[EXTRACT PROVIDED Boundary: Start]
I believe we should always question any blanket statement. They sound too much like myth. When you think about the fact that most liquids have some degree of volatility, then we need to account for temperature, humidity, and the individual volatility of the material. Alcohol, as we can all feel, evaporates rather quickly. If skin or the air is warm, alcohol volatilizes really fast. So, if essential oils are in the formula, do they evaporate? If it is cold, do they all congeal on top of your skin? What about formulas high in water? I’m going to guess they would behave differently in Arizona in July versus Maine in December.

The physical science of liquids (lotions and other products) applied to skin is extremely complex and NEVER predictable enough to say that any specific percent of any topical application is consistently “absorbed”. (I actually read a couple of heavy-duty research papers that demonstrate this statement through research). Next time you hear such a statement, ask what the heck they mean. Absorbed to where? Absorbed under what conditions? Which parts of the formulas – the water, the oil, some magic combination?

That said, I do suspect (have read verification) that the vast majority of personal care items are washed down our drains. That does worry me. More on that later.

Oh, and if you want to learn a bit more, check out this web site to learn about skin structure:

Happy Saturday! Gay

Seal, Seal, Who’s Got the Seal?

Have you ever stopped to look at how many “organic” certification seals there are on “organic” food products? I just took a bunch of things out of my cupboard and when I placed them all out on my counter, I counted 11 different seals on 17 products: USDA, CCOF, QAI, OTCO, ICS, SGS, WSDA, TDA, CDA, GOCA, and EcoCert. Some had the USDA and the certifier seal, some had just one or the other. Question? Is the organic “seal” the important thing to the consumer? I don’t think so.
[EXTRACT PROVIDED Boundary: End]
[PROVIDED RECORDS Boundary: Start]
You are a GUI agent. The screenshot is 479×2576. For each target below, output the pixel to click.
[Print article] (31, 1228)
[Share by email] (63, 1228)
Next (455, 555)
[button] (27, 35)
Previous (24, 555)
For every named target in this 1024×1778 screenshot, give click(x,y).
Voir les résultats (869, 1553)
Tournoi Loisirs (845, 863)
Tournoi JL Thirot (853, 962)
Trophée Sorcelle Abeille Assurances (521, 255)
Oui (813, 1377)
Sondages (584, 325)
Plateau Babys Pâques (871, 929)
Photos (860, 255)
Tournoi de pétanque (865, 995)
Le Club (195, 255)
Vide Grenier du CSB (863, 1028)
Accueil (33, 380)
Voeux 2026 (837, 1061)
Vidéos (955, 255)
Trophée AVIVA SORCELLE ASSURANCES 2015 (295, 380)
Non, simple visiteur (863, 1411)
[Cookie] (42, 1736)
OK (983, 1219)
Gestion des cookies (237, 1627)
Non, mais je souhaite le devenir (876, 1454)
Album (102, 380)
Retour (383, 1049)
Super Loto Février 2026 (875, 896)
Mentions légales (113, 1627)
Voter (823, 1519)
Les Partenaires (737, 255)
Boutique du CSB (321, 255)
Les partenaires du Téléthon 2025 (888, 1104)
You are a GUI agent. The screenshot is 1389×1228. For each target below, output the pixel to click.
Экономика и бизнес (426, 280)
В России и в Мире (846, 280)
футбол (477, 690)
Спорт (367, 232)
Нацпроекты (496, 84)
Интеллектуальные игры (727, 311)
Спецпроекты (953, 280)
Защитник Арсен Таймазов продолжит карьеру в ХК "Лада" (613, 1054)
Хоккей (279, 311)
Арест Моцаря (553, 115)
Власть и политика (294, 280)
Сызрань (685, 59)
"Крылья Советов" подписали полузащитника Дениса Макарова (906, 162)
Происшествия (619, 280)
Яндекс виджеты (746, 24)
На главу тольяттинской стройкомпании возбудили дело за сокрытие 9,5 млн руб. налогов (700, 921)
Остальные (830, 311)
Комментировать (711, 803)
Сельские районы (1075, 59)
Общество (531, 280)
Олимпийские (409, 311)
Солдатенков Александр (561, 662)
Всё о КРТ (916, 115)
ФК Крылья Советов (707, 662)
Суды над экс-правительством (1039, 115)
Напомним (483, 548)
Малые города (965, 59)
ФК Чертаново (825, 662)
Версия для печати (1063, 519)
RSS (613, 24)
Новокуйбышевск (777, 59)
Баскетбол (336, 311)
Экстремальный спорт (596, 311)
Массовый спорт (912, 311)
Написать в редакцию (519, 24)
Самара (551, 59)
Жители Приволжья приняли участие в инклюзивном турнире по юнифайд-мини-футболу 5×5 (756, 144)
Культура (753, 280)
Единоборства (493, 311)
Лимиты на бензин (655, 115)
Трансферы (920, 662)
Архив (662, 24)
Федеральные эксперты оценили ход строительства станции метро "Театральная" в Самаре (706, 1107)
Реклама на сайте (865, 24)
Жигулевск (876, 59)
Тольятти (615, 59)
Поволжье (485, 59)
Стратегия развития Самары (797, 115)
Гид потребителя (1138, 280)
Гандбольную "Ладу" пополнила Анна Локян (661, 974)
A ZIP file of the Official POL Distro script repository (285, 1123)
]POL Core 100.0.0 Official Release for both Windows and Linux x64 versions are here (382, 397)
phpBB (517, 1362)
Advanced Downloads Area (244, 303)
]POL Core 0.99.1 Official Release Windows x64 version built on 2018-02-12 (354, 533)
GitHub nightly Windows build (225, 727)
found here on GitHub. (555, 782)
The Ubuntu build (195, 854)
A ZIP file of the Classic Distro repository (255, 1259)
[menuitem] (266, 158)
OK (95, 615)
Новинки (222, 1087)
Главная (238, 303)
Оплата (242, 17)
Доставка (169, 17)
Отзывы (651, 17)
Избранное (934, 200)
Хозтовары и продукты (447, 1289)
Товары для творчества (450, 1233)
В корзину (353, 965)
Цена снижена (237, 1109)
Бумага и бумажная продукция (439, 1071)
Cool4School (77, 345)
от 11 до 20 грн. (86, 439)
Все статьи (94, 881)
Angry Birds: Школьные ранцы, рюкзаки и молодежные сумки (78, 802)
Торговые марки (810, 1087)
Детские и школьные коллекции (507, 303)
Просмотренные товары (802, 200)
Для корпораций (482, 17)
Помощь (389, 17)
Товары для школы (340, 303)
[PROVIDED RECORDS Boundary: End]
Continue the blog post on skin absorption and organic certification seals after its final sentence. The records were drawn from a separate source.

So, at a recent conference when multiple presenters bemoaned that cosmetic “consumers will be confused by all the different organic and natural standard seals” I just had to shake my head in amazement. The market is growing at 20% to 25% per year (for food, more for cosmetics) and clearly, it can’t be because of the multiplicity of seals, maybe in spite of all those seals?

In the days when the country was collectively writing and commenting on what became the “USDA Organic” regulation, there was a REALLY big fight; the 40 odd certifiers in business here in the U.S. (we won’t even include the rest of the world) all wanted to continue to require the use of their own “seal” on products they certified. The USDA wanted only the USDA-NOP seal allowed. The final compromise was that you could use either one or both seals – your certifier seal, the USDA seal or both seals. This was an opinion that came from certifiers, not from consumers.

The USDA oversees the credibility of American agricultural products. In the case of the National Organic Program (the NOP) the meaning of the USDA Organic seal is intended to communicate that there is a single standard, one that means the same thing from Bangor to San Diego.

The fact is most people have a fuzzy idea of how certification works. I probably explain once a week that if you are getting certified to the USDA-NOP, you are being certified to a Federal LAW by an accredited private agency, also known as an Accredited Certification Agent (ACA). You are NOT certified to CCOF or Oregon Tilth or QAI – they certify you to the USDA-NOP regulation. To my mind it would be better if the food world only used the USDA seal, then they would be sending a unified message.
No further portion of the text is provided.